Apache Kafka is a high-throughput distributed messaging system, offering strong durability and fault tolerance guarantees. Kafka is a master piece among distributed systems.
Today we want to share with the community a subtle aspect of Kafka fault tolerance that you may be underestimating.
Kafka libraries for producing messages are not as fault tolerant as you might expect. Depending on the use case, this may or may not be a serious problem.
Our requirements are the following:
- Messages must not be lost as long as the cluster is healthy.
- Prefer guaranteed delivery over load balancing.
- Rely on the Kafka library (kafka-clients, rdkafka, ...) without additional logic.
If your case meets the above points as well, keep reading the post.
This is the scenario: 3 Kafka servers (k1, k2, k3) and 1 producer (p1). The 3 Kafka servers are healthy, while the communication between p1 and k1 is broken. We say that k1 is unreachable from p1.
The topic the producer wants to send messages to has 3 partitions. Broker k1 leads partition 1, k2 leads partition 2, and k3 leads partition 3.
The producer contacts the bootstrap servers (k2 or k3) and receives the metadata about the topic leaders and partitions. In this case, 3 leaders and 3 partitions, even though p1 is not able to contact k1.
When the producer sends a message to k1, it fails after a timeout, and it doesn't retry sending the message to a different partition of a reachable leader.
It's a very simple failure scenario, yet there are chances that many software relying on the commonly used Kafka libraries are losing messages in this situation.
Kafka libraries usually have at least three strategies to decide the topic partitions: round robin, hashing or manual.
In the case of round robin strategy: catch the error and retry sending the message. The library will eventually proceed to the next available broker and succeed.
In the case of hashing strategy: catch the error, choose a different key and retry sending the message.
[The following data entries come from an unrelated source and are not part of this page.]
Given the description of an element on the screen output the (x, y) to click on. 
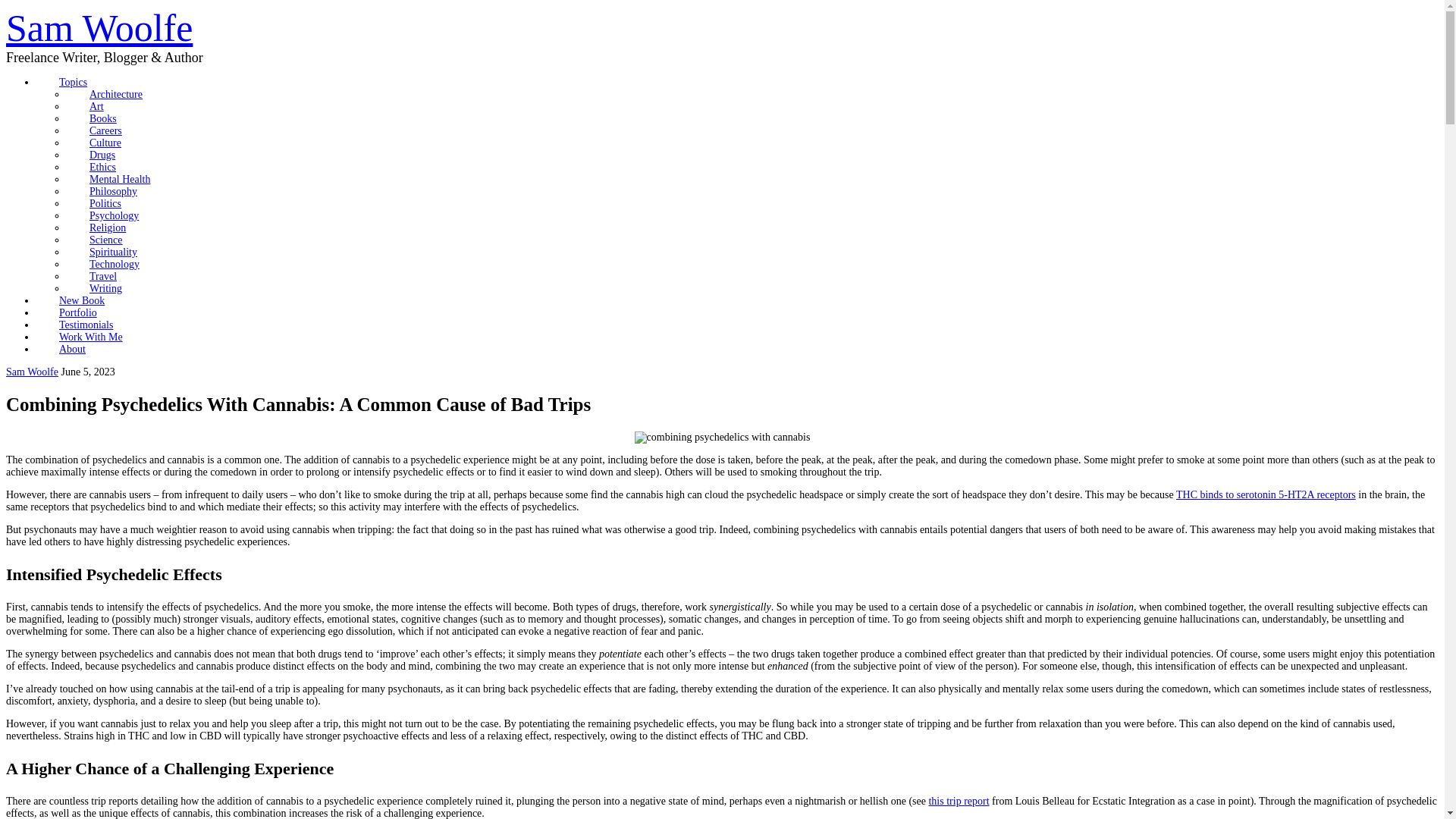
Writing (105, 288)
Testimonials (85, 324)
Culture (105, 142)
Work With Me (90, 337)
Books (102, 118)
Spirituality (113, 251)
About (71, 348)
Mental Health (119, 179)
Technology (113, 264)
Art (96, 106)
Given the description of an element on the screen output the (x, y) to click on. 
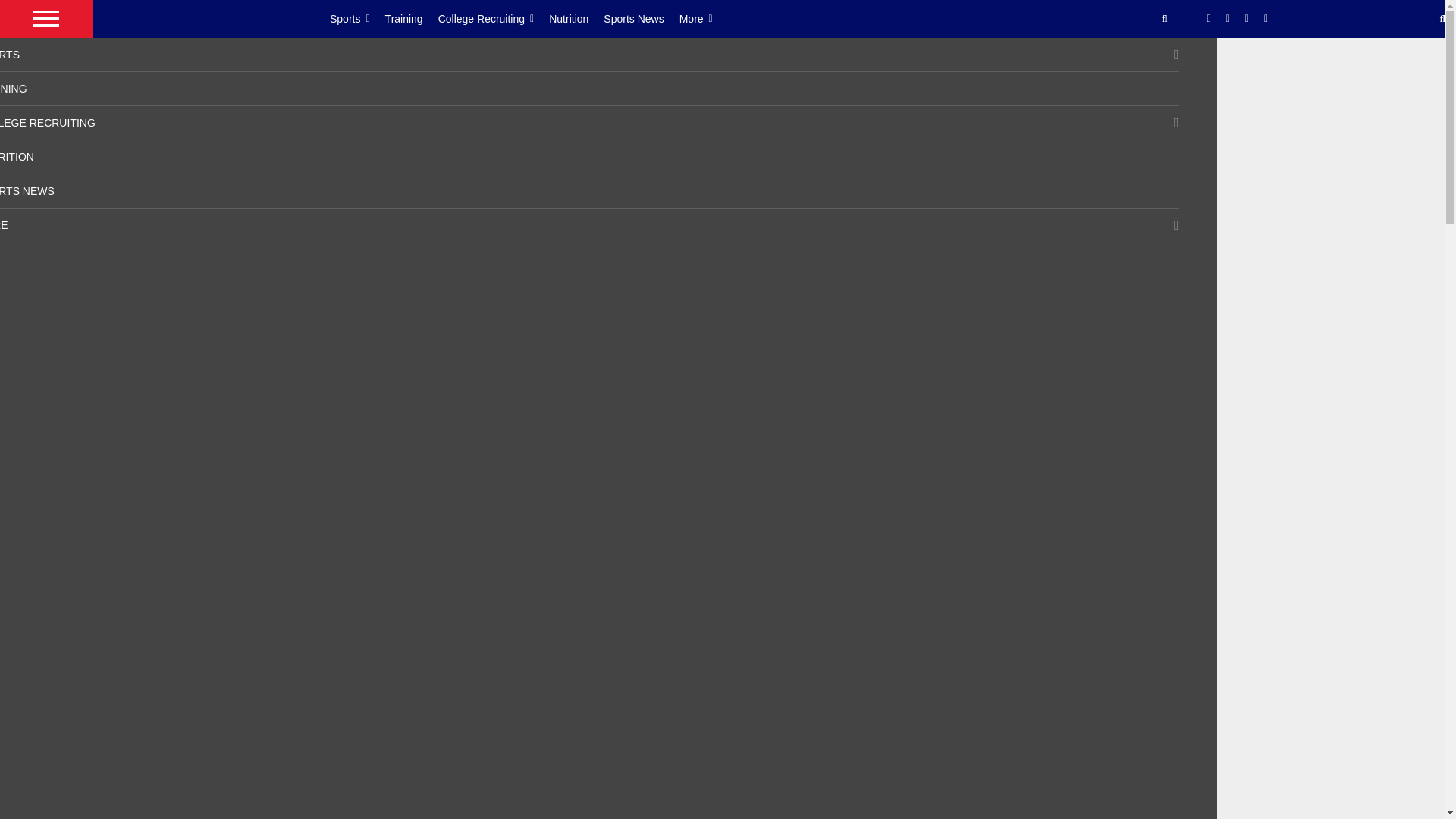
Sports (357, 18)
Nutrition (576, 18)
College Recruiting (494, 18)
SPORTS (10, 54)
More (703, 18)
Sports News (641, 18)
Training (411, 18)
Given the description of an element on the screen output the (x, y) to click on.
Hopefully this results in choosing a partition of a reachable broker.
In the case of manual strategy: you have much more freedom because you choose the partition. You can mark the partition leader (k1 in this case) as unavailable for some time, so you can send messages only to partitions of reachable leaders.
In case you need load balancing even during this failure scenario: add the message to some kind of backlog, possibly backed on disk, then retry later. But this adds an incredibly complex layer to the application.
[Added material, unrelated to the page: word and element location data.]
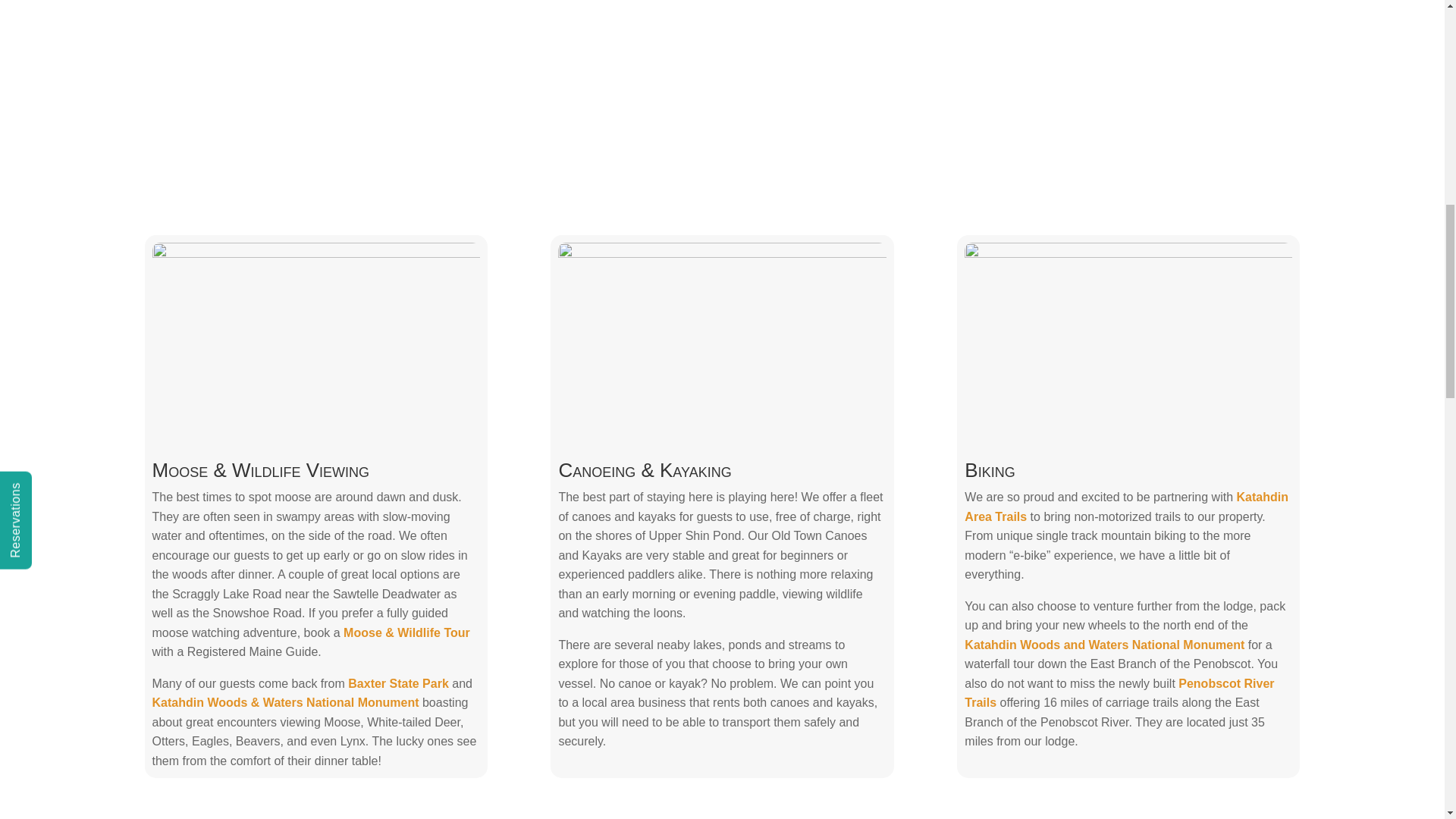
Katahdin Area Trails (1125, 506)
canoe-kayaking-1 (721, 335)
Baxter State Park (397, 683)
Penobscot River Trails (1118, 693)
biking (1127, 335)
Katahdin Woods and Waters National Monument (1103, 644)
Given the description of an element on the screen output the (x, y) to click on. 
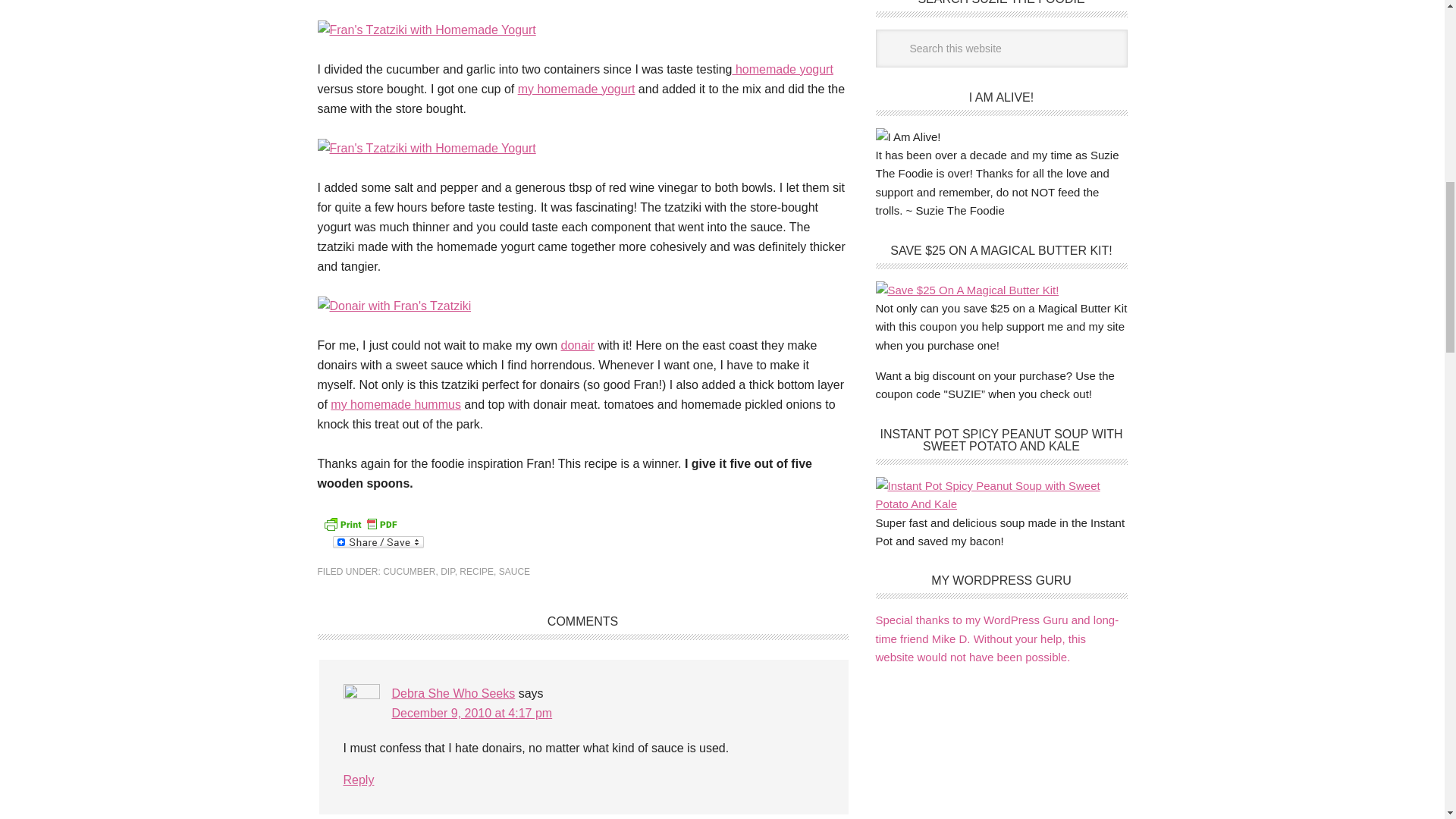
Donair with Fran's Tzatziki by Suzie Ridler, on Flickr (393, 305)
homemade yogurt (782, 69)
my homemade yogurt (576, 88)
Debra She Who Seeks (453, 693)
CUCUMBER (408, 571)
DIP (447, 571)
SAUCE (514, 571)
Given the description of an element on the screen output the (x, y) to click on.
We expected Kafka producers to be internally fault tolerant in case a broker was unreachable. If you expected this too, you might be losing messages in this moment.
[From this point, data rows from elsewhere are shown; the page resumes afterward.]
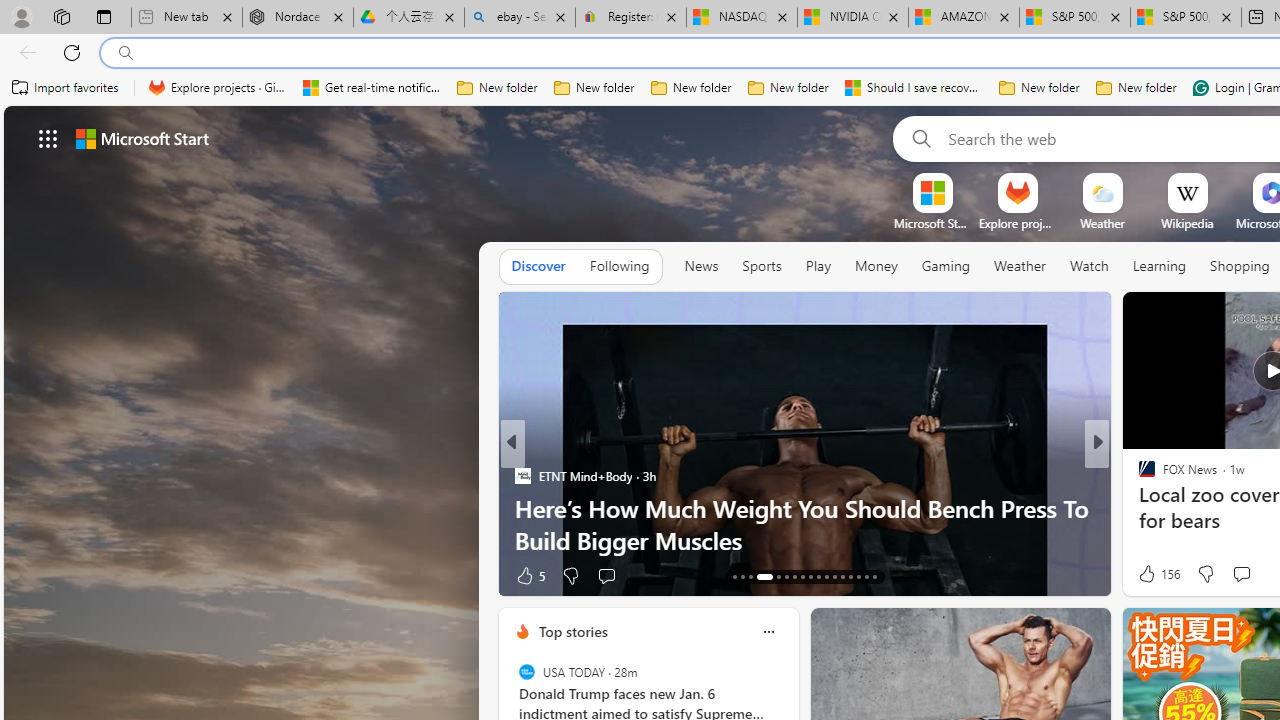
View comments 3 Comment (1234, 574)
Class: icon-img (768, 632)
Like (1140, 574)
5 Like (528, 574)
Wikipedia (1186, 223)
View comments 3 Comment (1229, 575)
Register: Create a personal eBay account (631, 17)
2k Like (1148, 574)
Should I save recovered Word documents? - Microsoft Support (913, 88)
13 Like (1149, 574)
AutomationID: tab-27 (857, 576)
88 Like (1149, 574)
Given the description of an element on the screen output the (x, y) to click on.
However implementing the fault tolerance outside Kafka libraries by yourself is not the best option. In our opinion these kind of failures should be solved in Kafka libraries. For this reason we opened JIRA KAFKA-3686.
Hopefully this post has been helpful to you. Distributed systems are hard because there are many cases to consider. In Immobiliare.it we always try to gather as much knowledge as we can about software solutions and their failure scenarios.